Step-level MDP¶
A Principled Foundation for RL Agent Training¶
Most existing frameworks treat the LLM agent as a token-level process: the "state" is the ever-growing concatenation of all past tokens, and the "action" is the next token. This token-level view forces context to grow monotonically and makes it hard to apply standard RL algorithms at a meaningful granularity.
Agent-R1 adopts a step-level MDP that models the LLM as an agent acting inside an environment:
| MDP Element | Definition |
|---|---|
| State \(s_t\) | The prompt presented to the LLM at step \(t\), determined entirely by the environment |
| Action \(a_t\) | The LLM's complete response at step \(t\) |
| Transition \(T(s_{t+1} \mid s_t, a_t)\) | The environment produces the next observation given the current state and the LLM's response |
| Reward \(r_t\) | A per-step reward signal from the environment |
| Policy \(\pi(a_t \mid s_t)\) | The LLM itself |
graph LR
state_t["State s_t"] -->|"Policy π (LLM)"| action_t["Action a_t"]
action_t -->|"Environment"| state_t1["State s_{t+1}"]
action_t -->|"Environment"| reward_t["Reward r_t"]
state_t1 -->|"Policy π (LLM)"| action_t1["Action a_{t+1}"]
action_t1 -->|"..."| more_steps["..."]
This formulation leads to three key insights:
Flexible Context
Because the state \(s_t\) is provided by the environment -- not derived by concatenating all prior tokens -- the environment is free to summarize, truncate, restructure, or even completely replace the context between steps. As long as the transition function is well-defined, the MDP remains valid.
Valid RL Training
Each step has its own observation, action, and reward. Log-probabilities are computed conditioned on \(s_t\) independently at each step, so standard policy gradient methods (PPO, GRPO, etc.) apply directly at the step level.

#### [SOURCE MATERIAL]
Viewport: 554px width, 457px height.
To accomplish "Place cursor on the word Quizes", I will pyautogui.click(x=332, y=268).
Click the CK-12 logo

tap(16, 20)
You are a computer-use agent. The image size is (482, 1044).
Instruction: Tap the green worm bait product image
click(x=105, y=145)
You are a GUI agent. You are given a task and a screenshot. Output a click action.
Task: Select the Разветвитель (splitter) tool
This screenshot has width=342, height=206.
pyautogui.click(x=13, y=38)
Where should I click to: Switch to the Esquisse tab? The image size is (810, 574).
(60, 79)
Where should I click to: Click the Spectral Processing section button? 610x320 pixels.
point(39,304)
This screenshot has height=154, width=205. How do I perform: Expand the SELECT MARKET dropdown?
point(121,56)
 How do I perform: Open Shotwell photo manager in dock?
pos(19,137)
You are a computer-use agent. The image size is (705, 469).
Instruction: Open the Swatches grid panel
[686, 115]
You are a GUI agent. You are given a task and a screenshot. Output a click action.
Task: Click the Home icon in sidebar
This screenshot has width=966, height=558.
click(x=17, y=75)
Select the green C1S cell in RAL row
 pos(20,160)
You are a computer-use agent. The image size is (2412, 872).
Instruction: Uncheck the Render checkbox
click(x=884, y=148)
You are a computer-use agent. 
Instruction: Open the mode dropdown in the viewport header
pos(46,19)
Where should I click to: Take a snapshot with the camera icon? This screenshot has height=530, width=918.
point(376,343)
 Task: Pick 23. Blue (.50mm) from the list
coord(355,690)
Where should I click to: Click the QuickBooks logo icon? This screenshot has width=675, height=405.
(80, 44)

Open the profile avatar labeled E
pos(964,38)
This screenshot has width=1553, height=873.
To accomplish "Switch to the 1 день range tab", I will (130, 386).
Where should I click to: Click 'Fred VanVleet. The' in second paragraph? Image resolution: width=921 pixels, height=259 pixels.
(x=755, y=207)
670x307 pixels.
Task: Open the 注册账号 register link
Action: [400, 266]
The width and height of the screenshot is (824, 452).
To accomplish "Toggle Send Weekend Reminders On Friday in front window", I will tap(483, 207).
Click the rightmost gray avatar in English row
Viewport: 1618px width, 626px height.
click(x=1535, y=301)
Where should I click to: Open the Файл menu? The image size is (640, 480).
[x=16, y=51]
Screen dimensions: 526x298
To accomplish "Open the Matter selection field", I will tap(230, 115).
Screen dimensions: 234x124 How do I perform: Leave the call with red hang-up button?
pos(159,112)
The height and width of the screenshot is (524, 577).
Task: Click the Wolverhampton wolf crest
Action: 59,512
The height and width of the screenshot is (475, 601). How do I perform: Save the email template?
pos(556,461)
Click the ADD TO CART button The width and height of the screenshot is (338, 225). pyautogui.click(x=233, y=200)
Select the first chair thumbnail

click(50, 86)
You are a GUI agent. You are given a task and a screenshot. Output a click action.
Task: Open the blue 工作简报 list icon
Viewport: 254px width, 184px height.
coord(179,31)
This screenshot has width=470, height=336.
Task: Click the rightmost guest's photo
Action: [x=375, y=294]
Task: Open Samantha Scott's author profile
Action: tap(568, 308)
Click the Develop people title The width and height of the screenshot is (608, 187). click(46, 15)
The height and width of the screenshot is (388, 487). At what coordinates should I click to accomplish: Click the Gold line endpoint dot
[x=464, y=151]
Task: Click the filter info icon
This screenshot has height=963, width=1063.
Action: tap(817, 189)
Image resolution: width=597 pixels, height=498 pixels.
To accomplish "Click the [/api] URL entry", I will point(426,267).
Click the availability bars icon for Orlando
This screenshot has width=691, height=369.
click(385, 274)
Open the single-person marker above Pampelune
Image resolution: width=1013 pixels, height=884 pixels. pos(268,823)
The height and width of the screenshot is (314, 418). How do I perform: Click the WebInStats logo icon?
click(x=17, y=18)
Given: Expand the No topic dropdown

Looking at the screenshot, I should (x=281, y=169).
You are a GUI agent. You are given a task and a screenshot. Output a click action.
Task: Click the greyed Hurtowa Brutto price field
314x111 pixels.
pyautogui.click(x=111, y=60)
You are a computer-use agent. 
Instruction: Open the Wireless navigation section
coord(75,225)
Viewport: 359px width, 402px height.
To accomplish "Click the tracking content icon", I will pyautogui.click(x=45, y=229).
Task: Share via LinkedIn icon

#### [TASKS FOR THIS EXERCISE]
#1 In the step-level MDP text, why can the environment summarize, truncate, or replace the context between steps?
#2 Answer these questions from the step-level MDP text.
(a) What is the action at step t?
(b) What serves as the policy?
(c) Which policy gradient methods are named as applying directly at the step level?
#3 Write out the passage of the step-level MDP text that begins at the words "Step-level MDP¶" and ends after the words "a meaningful granularity.".

#### [SOLUTIONS BY TASK]
#1 The state is supplied by the environment rather than built by concatenating all earlier tokens. So the environment may reshape or replace the context freely, and the MDP stays valid as long as the transition function is well-defined.

#2
(a) The LLM's complete response at step t.
(b) The LLM itself.
(c) PPO and GRPO.

#3
Step-level MDP¶
A Principled Foundation for RL Agent Training¶
Most existing frameworks treat the LLM agent as a token-level process: the "state" is the ever-growing concatenation of all past tokens, and the "action" is the next token. This token-level view forces context to grow monotonically and makes it hard to apply standard RL algorithms at a meaningful granularity.